Print the material below exactly as it appears, omitting the pictures.

Item coordinate data:

**********

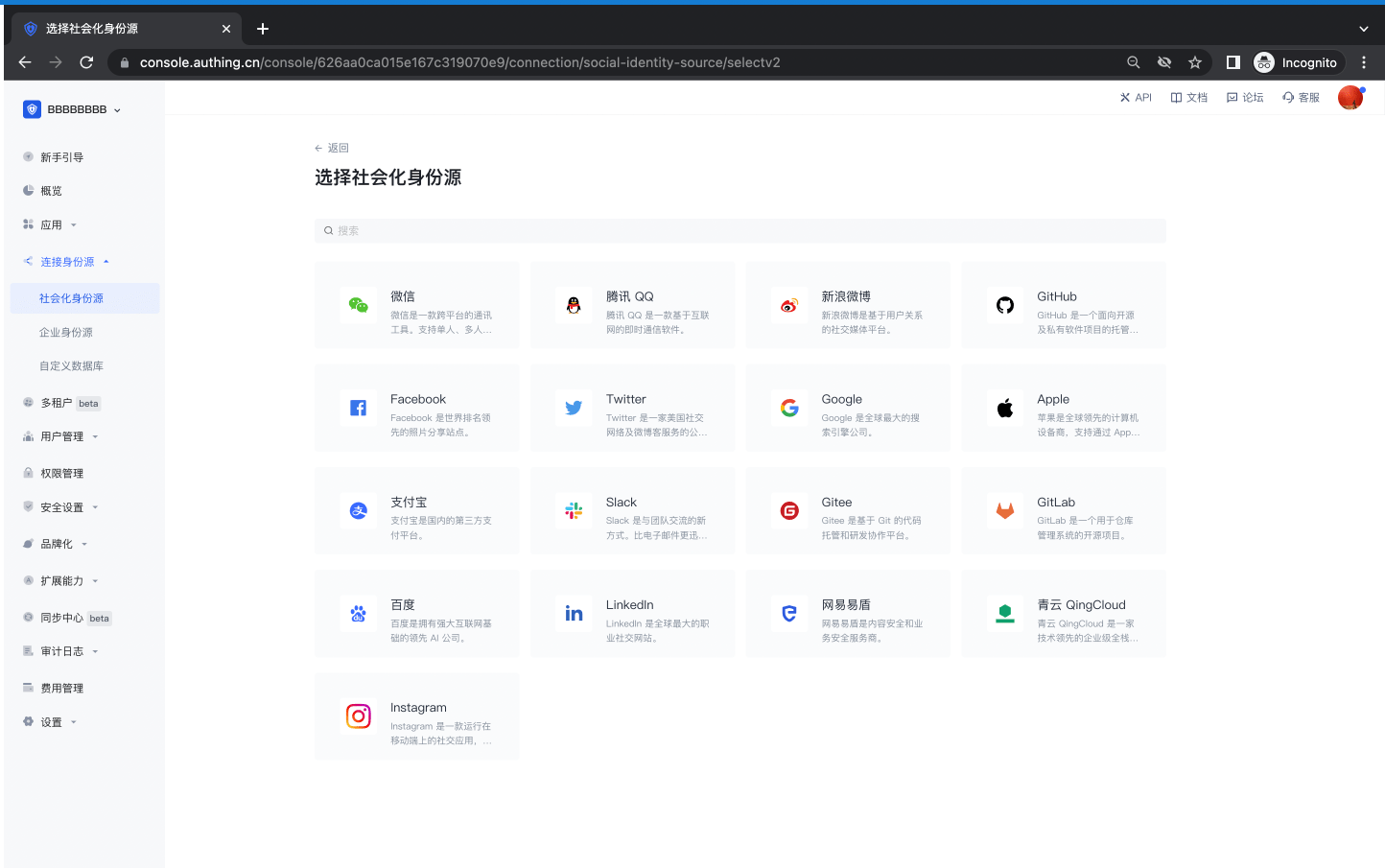The image size is (1385, 868).
Task: Click the LinkedIn logo icon
Action: tap(574, 614)
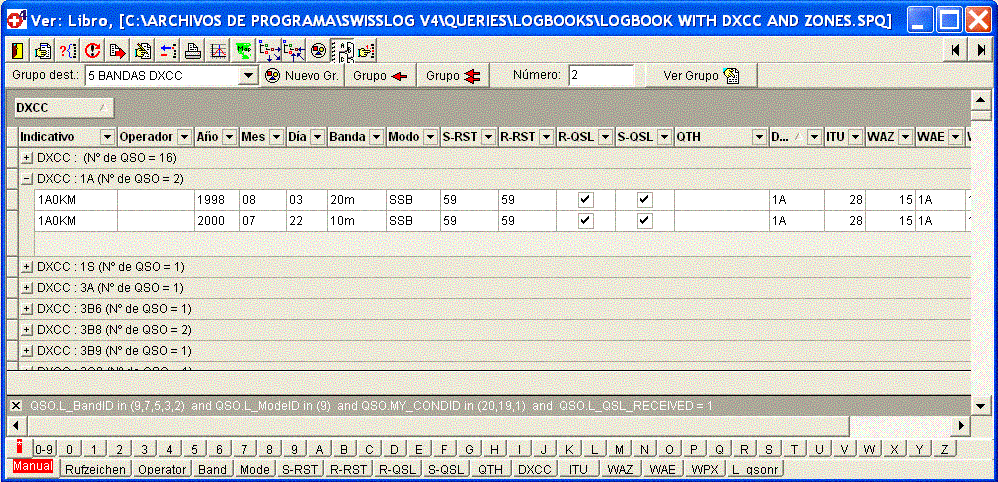Click the printer icon in toolbar
The image size is (998, 482).
[x=192, y=50]
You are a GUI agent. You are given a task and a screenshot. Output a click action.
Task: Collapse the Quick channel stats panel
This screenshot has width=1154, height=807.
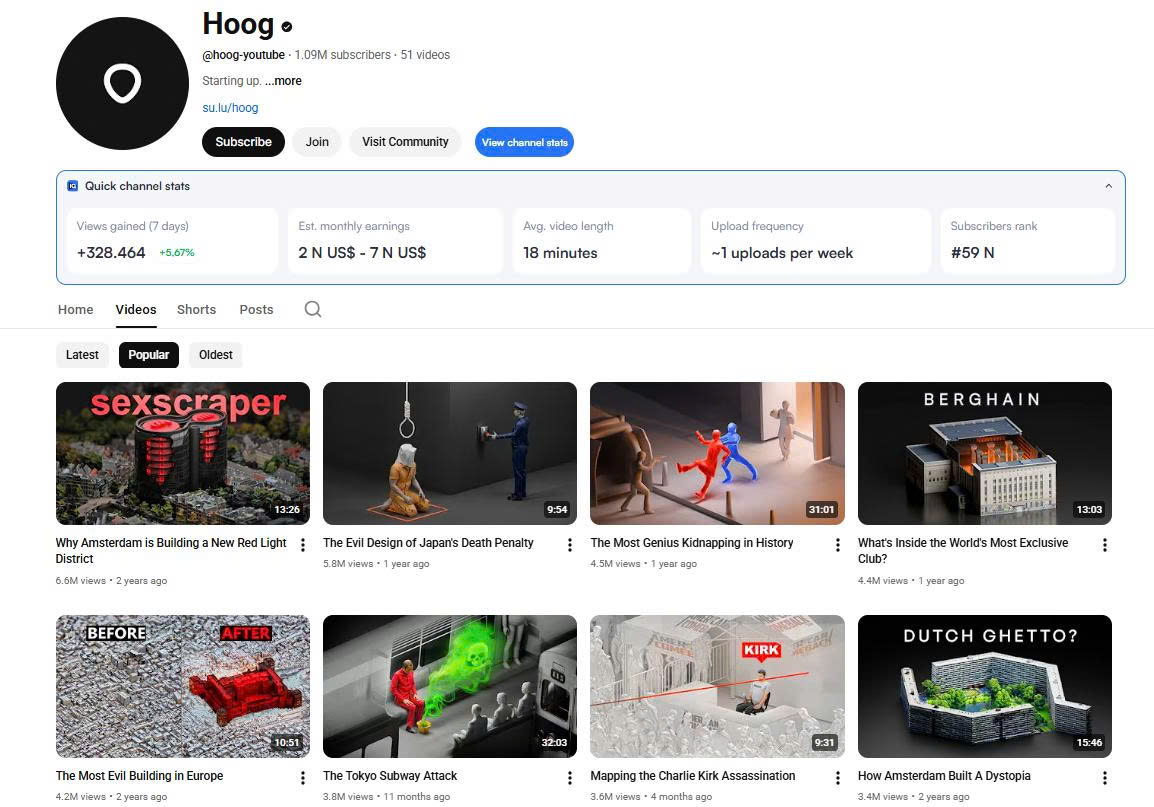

**********

Answer below:
The image size is (1385, 868).
Task: Click the LinkedIn logo icon
Action: tap(574, 614)
Click the printer icon in toolbar
The image size is (998, 482).
[x=192, y=50]
You are a GUI agent. You are given a task and a screenshot. Output a click action.
Task: Collapse the Quick channel stats panel
This screenshot has width=1154, height=807.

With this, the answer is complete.